01 — At a Glance
The Eyewear Startup That IPO’d Into the Stratosphere
Lenskart is India’s largest organised retailer of prescription eyewear—a market leader with 4–6% of the ₹79,000 crore domestic market. The company went public in November 2025, raised ₹7,278 crore, and immediately became a market darling. Six weeks later, it posted Q3 FY26 numbers that made believers believe even harder. Revenue jumped 37% YoY to ₹2,308 crore. EBITDA (before Ind-AS 116) surged 90% to ₹462 crore. PAT exploded 7,141% YoY to ₹133 crore (off a tiny Q3 FY25 base). The stock is up 24.7% in three months. Market cap? ₹90,311 crore. P/E ratio? 238x. For context, that’s the kind of multiple you see on companies that just invented smartphones, not eyewear retailers. But the story is compelling—eye tests up 54% YoY, 49% of them first-timers, and management claims it’s in a “compounding phase.” Whether that’s genius-level capital allocation or just very expensive eyewear ambition is what we’re here to figure out.
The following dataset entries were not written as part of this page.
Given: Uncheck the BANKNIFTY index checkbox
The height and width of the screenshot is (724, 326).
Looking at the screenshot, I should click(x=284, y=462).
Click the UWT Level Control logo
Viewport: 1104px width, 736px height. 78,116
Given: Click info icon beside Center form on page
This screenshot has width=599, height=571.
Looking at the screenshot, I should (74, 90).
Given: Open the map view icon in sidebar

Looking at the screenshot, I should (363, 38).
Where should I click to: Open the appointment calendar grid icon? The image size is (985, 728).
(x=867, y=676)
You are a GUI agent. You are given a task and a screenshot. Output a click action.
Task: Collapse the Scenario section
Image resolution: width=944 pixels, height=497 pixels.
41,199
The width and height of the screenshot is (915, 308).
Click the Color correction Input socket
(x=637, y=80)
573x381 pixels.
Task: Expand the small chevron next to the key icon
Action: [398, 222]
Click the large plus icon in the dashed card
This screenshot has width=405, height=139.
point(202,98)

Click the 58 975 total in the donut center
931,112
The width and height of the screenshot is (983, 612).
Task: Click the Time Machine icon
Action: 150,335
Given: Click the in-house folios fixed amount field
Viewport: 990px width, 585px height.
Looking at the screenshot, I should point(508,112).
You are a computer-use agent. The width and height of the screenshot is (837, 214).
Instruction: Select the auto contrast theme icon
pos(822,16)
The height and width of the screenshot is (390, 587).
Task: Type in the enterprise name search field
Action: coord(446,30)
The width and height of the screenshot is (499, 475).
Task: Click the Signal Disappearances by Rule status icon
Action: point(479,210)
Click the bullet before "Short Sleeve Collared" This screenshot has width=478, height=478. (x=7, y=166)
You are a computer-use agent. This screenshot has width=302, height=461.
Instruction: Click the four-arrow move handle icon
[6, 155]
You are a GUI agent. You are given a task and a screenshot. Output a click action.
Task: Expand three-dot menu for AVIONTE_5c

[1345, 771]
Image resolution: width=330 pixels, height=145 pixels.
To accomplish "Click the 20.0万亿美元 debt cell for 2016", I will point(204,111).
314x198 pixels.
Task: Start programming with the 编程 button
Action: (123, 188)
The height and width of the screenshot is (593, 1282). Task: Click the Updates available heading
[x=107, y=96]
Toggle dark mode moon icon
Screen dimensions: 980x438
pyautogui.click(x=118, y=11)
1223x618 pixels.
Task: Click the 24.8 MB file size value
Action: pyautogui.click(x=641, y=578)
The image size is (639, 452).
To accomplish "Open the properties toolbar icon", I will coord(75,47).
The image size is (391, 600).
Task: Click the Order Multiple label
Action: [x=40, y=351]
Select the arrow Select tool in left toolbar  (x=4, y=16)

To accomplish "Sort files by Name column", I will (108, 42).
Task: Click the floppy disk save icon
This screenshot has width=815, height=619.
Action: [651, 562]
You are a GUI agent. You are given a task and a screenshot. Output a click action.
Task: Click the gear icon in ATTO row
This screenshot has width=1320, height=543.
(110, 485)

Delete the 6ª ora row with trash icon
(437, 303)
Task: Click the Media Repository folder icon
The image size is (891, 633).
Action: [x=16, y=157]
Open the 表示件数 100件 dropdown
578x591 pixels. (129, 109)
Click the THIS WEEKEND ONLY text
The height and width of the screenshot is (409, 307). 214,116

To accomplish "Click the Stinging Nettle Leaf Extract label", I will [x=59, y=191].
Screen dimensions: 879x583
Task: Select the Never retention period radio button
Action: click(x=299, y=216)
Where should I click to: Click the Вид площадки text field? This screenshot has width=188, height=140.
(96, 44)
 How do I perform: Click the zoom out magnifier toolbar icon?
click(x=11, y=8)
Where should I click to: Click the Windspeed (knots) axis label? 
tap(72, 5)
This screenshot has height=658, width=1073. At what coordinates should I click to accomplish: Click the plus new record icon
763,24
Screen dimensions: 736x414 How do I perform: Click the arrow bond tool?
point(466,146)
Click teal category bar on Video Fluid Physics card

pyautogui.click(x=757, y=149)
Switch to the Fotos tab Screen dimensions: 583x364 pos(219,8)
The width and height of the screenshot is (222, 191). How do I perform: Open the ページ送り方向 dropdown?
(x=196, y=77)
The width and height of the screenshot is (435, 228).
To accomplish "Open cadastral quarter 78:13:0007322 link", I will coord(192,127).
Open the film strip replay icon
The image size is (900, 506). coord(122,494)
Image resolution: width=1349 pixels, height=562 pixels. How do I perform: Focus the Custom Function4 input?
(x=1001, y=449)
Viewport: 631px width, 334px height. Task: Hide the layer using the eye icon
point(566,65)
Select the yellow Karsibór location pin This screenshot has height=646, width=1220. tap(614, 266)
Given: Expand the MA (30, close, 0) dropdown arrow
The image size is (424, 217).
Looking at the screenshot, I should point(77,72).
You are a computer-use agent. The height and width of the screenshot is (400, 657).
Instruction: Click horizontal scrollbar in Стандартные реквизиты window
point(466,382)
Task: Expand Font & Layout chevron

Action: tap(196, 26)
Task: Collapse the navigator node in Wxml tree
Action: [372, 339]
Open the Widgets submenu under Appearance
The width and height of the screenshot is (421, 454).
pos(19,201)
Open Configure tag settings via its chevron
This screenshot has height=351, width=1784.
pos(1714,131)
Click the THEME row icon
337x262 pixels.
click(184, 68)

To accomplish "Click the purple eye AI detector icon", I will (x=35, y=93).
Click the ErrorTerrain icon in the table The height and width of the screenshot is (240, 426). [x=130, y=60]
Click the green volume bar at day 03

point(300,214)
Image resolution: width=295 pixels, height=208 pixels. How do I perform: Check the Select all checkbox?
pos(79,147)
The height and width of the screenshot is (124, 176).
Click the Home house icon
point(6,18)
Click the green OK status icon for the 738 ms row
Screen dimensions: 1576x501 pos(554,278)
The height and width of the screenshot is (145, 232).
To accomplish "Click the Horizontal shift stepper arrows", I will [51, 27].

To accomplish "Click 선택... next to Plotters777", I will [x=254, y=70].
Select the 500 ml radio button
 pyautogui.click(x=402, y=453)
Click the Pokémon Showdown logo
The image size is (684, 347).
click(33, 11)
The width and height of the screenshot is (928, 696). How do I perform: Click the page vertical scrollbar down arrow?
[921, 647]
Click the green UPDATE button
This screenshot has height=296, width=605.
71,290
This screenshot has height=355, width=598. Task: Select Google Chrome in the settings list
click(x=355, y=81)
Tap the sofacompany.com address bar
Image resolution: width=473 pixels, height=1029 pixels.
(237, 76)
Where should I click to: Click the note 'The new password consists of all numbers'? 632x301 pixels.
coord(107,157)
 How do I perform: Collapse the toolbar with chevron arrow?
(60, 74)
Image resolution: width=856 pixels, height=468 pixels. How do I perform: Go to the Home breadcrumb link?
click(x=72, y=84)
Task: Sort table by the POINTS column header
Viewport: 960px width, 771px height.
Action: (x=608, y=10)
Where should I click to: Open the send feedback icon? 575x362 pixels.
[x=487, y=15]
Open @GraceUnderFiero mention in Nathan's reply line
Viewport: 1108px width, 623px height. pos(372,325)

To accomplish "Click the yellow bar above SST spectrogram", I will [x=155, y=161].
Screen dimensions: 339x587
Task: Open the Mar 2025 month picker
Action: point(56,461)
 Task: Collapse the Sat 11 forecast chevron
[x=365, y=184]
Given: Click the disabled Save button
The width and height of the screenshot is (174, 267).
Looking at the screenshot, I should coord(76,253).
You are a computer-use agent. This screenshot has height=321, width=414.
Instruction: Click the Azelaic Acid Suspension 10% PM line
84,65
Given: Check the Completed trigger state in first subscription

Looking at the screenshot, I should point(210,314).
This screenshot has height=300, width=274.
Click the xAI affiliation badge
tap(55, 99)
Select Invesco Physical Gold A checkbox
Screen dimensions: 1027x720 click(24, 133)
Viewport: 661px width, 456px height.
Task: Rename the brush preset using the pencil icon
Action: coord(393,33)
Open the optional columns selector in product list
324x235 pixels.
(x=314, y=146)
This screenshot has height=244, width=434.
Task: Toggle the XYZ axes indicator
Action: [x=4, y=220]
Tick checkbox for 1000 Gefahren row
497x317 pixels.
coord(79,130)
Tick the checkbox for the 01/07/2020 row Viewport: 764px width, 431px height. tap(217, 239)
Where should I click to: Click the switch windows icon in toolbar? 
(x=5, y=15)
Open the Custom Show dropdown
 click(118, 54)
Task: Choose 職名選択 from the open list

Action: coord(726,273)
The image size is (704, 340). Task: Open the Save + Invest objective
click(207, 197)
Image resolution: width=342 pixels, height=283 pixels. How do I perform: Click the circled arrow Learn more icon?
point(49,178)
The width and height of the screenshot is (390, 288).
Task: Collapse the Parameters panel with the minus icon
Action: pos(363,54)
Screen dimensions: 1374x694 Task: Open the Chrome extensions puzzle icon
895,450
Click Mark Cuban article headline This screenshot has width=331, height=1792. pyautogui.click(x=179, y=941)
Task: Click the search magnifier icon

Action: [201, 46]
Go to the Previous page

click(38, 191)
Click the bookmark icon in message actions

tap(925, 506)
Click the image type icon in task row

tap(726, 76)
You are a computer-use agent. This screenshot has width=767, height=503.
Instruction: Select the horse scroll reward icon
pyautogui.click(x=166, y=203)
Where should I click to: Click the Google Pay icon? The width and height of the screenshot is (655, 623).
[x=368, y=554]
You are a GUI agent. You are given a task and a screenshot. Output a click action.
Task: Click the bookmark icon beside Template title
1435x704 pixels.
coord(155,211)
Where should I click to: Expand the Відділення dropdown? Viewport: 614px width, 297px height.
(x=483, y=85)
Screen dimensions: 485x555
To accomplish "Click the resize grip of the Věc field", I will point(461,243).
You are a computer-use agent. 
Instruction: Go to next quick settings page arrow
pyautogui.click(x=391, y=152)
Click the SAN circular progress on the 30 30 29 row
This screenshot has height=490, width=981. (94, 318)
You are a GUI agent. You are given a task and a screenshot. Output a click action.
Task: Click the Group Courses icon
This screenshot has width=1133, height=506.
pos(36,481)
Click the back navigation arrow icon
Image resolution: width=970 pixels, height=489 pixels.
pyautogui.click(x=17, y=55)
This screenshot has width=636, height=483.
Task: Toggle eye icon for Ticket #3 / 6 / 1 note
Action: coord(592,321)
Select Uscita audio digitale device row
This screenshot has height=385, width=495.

IPO Play Recap: Lenskart raised ₹2,150 crore fresh issue at ₹720/share. IPO priced at Nov 10, 2025. Current trading at ₹520 (vs IPO ₹720). Down 27.8% from listing but still up massively from pre-IPO valuations. Welcome to the world of post-IPO volatility, where your gains are someone else’s buying opportunity and vice versa.
02 — Introduction
From “Fixing Glasses” to “Fixing Your Eyesight Narrative”
Lenskart began in 2008 as a D2C (direct-to-consumer) online eyewear startup. Peyush Bansal and Amit Chaudhary saw a gap: Indians buying expensive spectacles from shady optics shops where the markup was 300–400%. They said, “Let’s blow that up.” And they did—by bundling optometry, manufacturing, and retail under one roof.
Over 16 years, Lenskart became India’s #1 organised eyewear player. They own and operate multiple brands: Lenskart (mass market), Owndays (acquired premium), John Jacobs (style), Vincent Chase (mid-range), Hustlr (budget). They run 2,067 stores in India and 656 internationally. They manufacture frames and lenses in-house at four plants (Gurgaon, Bhiwadi, Singapore, UAE). They have 6.77 million active Gold members and a loyalty retention rate that makes Starbucks jealous (98% repeat rate within 2 years).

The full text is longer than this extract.